Die Erlebnisse der OutNow-Crew von der Croisette - hier sind sie nachzulesen. Knallhart und unverblümt.

Mittwoch, 11. Mai 2011 - Hunger in Ligurien

Nicht in allen Mittelmeerstädchen herrscht Glitzer, Glanz und Gloria - in einigen ist es schwierig, überhaupt etwas Essbares zu kriegen.

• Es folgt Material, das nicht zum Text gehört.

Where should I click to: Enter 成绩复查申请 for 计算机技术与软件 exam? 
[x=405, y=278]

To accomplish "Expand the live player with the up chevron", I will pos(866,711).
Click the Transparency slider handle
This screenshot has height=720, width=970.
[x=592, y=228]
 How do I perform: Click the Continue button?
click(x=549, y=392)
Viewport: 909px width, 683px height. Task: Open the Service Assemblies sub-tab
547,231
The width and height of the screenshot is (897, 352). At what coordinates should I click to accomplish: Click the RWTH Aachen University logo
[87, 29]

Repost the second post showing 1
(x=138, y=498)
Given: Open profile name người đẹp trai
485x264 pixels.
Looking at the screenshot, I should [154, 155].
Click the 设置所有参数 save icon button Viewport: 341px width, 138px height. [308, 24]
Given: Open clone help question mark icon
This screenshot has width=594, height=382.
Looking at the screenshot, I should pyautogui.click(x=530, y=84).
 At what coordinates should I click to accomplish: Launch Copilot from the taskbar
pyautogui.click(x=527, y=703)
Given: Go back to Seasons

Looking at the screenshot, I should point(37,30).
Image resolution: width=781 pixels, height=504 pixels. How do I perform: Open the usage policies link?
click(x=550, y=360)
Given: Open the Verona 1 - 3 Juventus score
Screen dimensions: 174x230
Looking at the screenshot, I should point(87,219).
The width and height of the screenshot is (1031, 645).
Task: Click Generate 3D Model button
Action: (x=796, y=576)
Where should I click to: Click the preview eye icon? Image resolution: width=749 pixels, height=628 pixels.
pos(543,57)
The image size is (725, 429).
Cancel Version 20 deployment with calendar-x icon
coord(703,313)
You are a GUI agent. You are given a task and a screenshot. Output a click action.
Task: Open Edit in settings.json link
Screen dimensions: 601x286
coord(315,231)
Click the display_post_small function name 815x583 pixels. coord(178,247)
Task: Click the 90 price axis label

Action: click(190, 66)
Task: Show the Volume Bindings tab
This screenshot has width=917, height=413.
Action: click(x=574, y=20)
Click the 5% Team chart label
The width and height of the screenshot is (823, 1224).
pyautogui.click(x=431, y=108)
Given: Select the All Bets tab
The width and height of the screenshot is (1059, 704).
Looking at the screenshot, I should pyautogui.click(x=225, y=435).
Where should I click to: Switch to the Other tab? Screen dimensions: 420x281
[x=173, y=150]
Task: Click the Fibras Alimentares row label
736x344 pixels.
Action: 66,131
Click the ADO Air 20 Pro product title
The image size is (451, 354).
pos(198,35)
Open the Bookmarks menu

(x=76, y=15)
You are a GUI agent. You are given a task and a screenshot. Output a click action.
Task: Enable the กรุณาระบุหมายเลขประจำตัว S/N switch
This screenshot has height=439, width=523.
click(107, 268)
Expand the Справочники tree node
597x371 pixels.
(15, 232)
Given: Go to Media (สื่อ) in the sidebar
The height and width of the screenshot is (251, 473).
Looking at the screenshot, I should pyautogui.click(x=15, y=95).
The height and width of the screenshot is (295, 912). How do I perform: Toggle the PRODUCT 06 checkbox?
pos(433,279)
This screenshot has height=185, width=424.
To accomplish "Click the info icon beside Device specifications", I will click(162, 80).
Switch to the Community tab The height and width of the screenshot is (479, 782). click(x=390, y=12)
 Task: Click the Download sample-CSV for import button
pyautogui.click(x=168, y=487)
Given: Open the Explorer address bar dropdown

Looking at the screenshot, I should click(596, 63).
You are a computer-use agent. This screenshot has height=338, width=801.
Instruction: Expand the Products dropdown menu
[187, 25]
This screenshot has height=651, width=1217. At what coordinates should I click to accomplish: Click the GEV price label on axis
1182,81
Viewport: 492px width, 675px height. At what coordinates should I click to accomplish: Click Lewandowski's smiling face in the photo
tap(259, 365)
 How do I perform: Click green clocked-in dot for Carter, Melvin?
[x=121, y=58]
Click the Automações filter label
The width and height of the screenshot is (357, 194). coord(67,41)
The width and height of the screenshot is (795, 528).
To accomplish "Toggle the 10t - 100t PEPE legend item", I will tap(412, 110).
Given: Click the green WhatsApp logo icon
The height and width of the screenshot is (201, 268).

Wer in Cannes derzeit Parkplätze in Küstennähe sucht, hat einen schweren Stand. Ähnliches gilt auch für das beschauliche Celle Ligure, wo die erstmals mit eigenem fahrbaren Untersatz anreisende OutNow-Crew ihre Mittagspause tätigte. Der Mangel an Möglichkeiten, die Karre abzustellen, dürfte aber die einzige Gemeinsamkeit sein zwischen den beiden Orten. Denn während in Cannes zumindest während der kommenden zehn Tage rund um die Uhr Hochbetrieb herrscht, geht es in Ligurien etwas ruhiger zu und her. Wehe dem, der sich um 15 Uhr knurrenden Magens ins Stadtzentrum begibt, in der Hoffnung, sich etwas Leckeres zwischen die Rippen zu schieben! Siesta scheint nicht nur in Spanien immer noch recht verbreitet zu sein.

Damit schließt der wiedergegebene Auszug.